══ Information shown
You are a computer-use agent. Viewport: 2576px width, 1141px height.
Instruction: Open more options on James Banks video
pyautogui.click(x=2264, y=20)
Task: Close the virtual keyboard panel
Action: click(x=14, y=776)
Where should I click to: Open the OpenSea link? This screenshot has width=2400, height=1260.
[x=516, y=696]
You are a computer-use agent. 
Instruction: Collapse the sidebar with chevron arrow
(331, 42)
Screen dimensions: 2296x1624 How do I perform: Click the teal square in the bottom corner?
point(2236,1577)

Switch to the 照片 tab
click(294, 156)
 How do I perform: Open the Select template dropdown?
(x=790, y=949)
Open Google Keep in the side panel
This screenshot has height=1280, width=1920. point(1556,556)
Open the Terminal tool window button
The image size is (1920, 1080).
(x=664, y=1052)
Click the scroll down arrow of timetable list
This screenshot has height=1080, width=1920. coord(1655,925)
════
#### Instructions for the task
Type the records again in full, matching them exactly.

#### Solution
You are a computer-use agent. Viewport: 2576px width, 1141px height.
Instruction: Open more options on James Banks video
pyautogui.click(x=2264, y=20)
Task: Close the virtual keyboard panel
Action: click(x=14, y=776)
Where should I click to: Open the OpenSea link? This screenshot has width=2400, height=1260.
[x=516, y=696]
You are a computer-use agent. 
Instruction: Collapse the sidebar with chevron arrow
(331, 42)
Screen dimensions: 2296x1624 How do I perform: Click the teal square in the bottom corner?
point(2236,1577)

Switch to the 照片 tab
click(294, 156)
 How do I perform: Open the Select template dropdown?
(x=790, y=949)
Open Google Keep in the side panel
This screenshot has height=1280, width=1920. point(1556,556)
Open the Terminal tool window button
The image size is (1920, 1080).
(x=664, y=1052)
Click the scroll down arrow of timetable list
This screenshot has height=1080, width=1920. coord(1655,925)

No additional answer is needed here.